Given instruction: Please copy all of the following items word for word, keeping their order.

[Records for locating described items]
....

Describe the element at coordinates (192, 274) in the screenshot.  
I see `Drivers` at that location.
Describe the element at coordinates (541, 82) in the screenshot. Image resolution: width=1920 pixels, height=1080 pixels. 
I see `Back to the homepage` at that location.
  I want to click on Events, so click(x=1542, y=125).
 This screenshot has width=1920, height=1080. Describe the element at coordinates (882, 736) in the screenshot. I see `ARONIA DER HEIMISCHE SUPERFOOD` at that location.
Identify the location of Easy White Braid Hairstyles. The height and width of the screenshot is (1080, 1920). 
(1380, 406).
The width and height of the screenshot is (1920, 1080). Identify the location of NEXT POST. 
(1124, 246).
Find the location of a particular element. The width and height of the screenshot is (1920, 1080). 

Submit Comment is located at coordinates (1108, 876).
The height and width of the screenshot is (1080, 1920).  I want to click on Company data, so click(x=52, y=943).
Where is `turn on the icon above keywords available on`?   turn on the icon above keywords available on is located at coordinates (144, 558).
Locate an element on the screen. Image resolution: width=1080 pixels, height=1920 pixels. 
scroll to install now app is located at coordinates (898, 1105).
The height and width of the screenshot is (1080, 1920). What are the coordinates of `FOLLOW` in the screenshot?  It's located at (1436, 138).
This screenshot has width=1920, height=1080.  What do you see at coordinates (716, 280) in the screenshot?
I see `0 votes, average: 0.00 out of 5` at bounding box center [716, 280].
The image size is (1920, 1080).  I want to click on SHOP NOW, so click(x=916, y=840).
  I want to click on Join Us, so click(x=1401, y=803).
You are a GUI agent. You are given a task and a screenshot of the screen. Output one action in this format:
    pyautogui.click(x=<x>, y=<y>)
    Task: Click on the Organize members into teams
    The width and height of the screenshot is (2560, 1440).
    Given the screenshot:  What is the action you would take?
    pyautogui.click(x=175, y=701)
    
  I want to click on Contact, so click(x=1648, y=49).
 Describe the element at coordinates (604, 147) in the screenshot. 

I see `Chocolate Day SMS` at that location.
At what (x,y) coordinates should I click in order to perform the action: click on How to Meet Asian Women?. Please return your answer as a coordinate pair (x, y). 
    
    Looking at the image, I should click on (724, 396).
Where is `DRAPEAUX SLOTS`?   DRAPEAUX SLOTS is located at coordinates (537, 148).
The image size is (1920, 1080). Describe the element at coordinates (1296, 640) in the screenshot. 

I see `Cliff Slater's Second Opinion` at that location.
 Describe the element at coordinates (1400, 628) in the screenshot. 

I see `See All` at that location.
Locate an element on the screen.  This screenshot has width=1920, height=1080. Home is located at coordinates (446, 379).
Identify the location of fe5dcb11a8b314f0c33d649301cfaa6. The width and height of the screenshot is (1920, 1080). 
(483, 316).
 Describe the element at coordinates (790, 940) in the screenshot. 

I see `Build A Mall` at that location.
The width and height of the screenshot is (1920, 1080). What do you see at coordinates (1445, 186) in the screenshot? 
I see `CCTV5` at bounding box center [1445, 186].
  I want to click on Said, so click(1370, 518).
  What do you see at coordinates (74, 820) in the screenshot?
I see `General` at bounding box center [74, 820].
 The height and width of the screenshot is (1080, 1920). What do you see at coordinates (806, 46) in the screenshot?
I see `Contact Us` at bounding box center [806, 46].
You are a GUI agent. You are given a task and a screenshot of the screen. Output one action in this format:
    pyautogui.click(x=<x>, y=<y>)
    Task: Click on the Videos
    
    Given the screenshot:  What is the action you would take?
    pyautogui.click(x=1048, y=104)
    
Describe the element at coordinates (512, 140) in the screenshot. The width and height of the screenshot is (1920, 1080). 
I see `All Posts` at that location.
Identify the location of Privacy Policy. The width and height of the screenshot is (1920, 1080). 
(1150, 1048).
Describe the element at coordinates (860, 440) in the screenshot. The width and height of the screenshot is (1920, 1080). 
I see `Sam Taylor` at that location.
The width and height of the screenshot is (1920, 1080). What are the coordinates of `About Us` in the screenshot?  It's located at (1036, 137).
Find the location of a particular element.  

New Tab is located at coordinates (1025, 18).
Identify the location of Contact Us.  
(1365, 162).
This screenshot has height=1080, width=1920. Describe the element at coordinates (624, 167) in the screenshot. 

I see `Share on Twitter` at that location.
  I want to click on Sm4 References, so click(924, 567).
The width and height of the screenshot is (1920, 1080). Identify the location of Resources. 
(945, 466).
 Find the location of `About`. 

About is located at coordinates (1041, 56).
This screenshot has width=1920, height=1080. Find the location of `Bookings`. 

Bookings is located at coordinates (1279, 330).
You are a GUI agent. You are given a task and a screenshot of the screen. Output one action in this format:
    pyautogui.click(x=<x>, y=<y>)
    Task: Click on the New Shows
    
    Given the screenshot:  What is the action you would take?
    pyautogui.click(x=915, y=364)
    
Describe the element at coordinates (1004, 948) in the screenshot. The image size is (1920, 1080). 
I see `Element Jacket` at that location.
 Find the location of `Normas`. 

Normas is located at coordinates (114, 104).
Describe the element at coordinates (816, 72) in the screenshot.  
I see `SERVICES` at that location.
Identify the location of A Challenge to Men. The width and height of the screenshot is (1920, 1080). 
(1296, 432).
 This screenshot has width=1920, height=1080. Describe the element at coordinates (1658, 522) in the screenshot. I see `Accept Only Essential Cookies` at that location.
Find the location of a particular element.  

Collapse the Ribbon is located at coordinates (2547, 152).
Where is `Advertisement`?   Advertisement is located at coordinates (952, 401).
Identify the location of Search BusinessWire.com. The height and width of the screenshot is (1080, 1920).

....

Full output:
Describe the element at coordinates (192, 274) in the screenshot.  
I see `Drivers` at that location.
Describe the element at coordinates (541, 82) in the screenshot. Image resolution: width=1920 pixels, height=1080 pixels. 
I see `Back to the homepage` at that location.
  I want to click on Events, so click(x=1542, y=125).
 This screenshot has width=1920, height=1080. Describe the element at coordinates (882, 736) in the screenshot. I see `ARONIA DER HEIMISCHE SUPERFOOD` at that location.
Identify the location of Easy White Braid Hairstyles. The height and width of the screenshot is (1080, 1920). 
(1380, 406).
The width and height of the screenshot is (1920, 1080). Identify the location of NEXT POST. 
(1124, 246).
Find the location of a particular element. The width and height of the screenshot is (1920, 1080). 

Submit Comment is located at coordinates (1108, 876).
The height and width of the screenshot is (1080, 1920).  I want to click on Company data, so click(x=52, y=943).
Where is `turn on the icon above keywords available on`?   turn on the icon above keywords available on is located at coordinates (144, 558).
Locate an element on the screen. Image resolution: width=1080 pixels, height=1920 pixels. 
scroll to install now app is located at coordinates (898, 1105).
The height and width of the screenshot is (1080, 1920). What are the coordinates of `FOLLOW` in the screenshot?  It's located at (1436, 138).
This screenshot has width=1920, height=1080.  What do you see at coordinates (716, 280) in the screenshot?
I see `0 votes, average: 0.00 out of 5` at bounding box center [716, 280].
The image size is (1920, 1080).  I want to click on SHOP NOW, so click(x=916, y=840).
  I want to click on Join Us, so click(x=1401, y=803).
You are a GUI agent. You are given a task and a screenshot of the screen. Output one action in this format:
    pyautogui.click(x=<x>, y=<y>)
    Task: Click on the Organize members into teams
    The width and height of the screenshot is (2560, 1440).
    Given the screenshot:  What is the action you would take?
    pyautogui.click(x=175, y=701)
    
  I want to click on Contact, so click(x=1648, y=49).
 Describe the element at coordinates (604, 147) in the screenshot. 

I see `Chocolate Day SMS` at that location.
At what (x,y) coordinates should I click in order to perform the action: click on How to Meet Asian Women?. Please return your answer as a coordinate pair (x, y). 
    
    Looking at the image, I should click on (724, 396).
Where is `DRAPEAUX SLOTS`?   DRAPEAUX SLOTS is located at coordinates (537, 148).
The image size is (1920, 1080). Describe the element at coordinates (1296, 640) in the screenshot. 

I see `Cliff Slater's Second Opinion` at that location.
 Describe the element at coordinates (1400, 628) in the screenshot. 

I see `See All` at that location.
Locate an element on the screen.  This screenshot has width=1920, height=1080. Home is located at coordinates (446, 379).
Identify the location of fe5dcb11a8b314f0c33d649301cfaa6. The width and height of the screenshot is (1920, 1080). 
(483, 316).
 Describe the element at coordinates (790, 940) in the screenshot. 

I see `Build A Mall` at that location.
The width and height of the screenshot is (1920, 1080). What do you see at coordinates (1445, 186) in the screenshot? 
I see `CCTV5` at bounding box center [1445, 186].
  I want to click on Said, so click(1370, 518).
  What do you see at coordinates (74, 820) in the screenshot?
I see `General` at bounding box center [74, 820].
 The height and width of the screenshot is (1080, 1920). What do you see at coordinates (806, 46) in the screenshot?
I see `Contact Us` at bounding box center [806, 46].
You are a GUI agent. You are given a task and a screenshot of the screen. Output one action in this format:
    pyautogui.click(x=<x>, y=<y>)
    Task: Click on the Videos
    
    Given the screenshot:  What is the action you would take?
    pyautogui.click(x=1048, y=104)
    
Describe the element at coordinates (512, 140) in the screenshot. The width and height of the screenshot is (1920, 1080). 
I see `All Posts` at that location.
Identify the location of Privacy Policy. The width and height of the screenshot is (1920, 1080). 
(1150, 1048).
Describe the element at coordinates (860, 440) in the screenshot. The width and height of the screenshot is (1920, 1080). 
I see `Sam Taylor` at that location.
The width and height of the screenshot is (1920, 1080). What are the coordinates of `About Us` in the screenshot?  It's located at (1036, 137).
Find the location of a particular element.  

New Tab is located at coordinates (1025, 18).
Identify the location of Contact Us.  
(1365, 162).
This screenshot has height=1080, width=1920. Describe the element at coordinates (624, 167) in the screenshot. 

I see `Share on Twitter` at that location.
  I want to click on Sm4 References, so click(924, 567).
The width and height of the screenshot is (1920, 1080). Identify the location of Resources. 
(945, 466).
 Find the location of `About`. 

About is located at coordinates (1041, 56).
This screenshot has width=1920, height=1080. Find the location of `Bookings`. 

Bookings is located at coordinates (1279, 330).
You are a GUI agent. You are given a task and a screenshot of the screen. Output one action in this format:
    pyautogui.click(x=<x>, y=<y>)
    Task: Click on the New Shows
    
    Given the screenshot:  What is the action you would take?
    pyautogui.click(x=915, y=364)
    
Describe the element at coordinates (1004, 948) in the screenshot. The image size is (1920, 1080). 
I see `Element Jacket` at that location.
 Find the location of `Normas`. 

Normas is located at coordinates (114, 104).
Describe the element at coordinates (816, 72) in the screenshot.  
I see `SERVICES` at that location.
Identify the location of A Challenge to Men. The width and height of the screenshot is (1920, 1080). 
(1296, 432).
 This screenshot has width=1920, height=1080. Describe the element at coordinates (1658, 522) in the screenshot. I see `Accept Only Essential Cookies` at that location.
Find the location of a particular element.  

Collapse the Ribbon is located at coordinates (2547, 152).
Where is `Advertisement`?   Advertisement is located at coordinates (952, 401).
Identify the location of Search BusinessWire.com. The height and width of the screenshot is (1080, 1920).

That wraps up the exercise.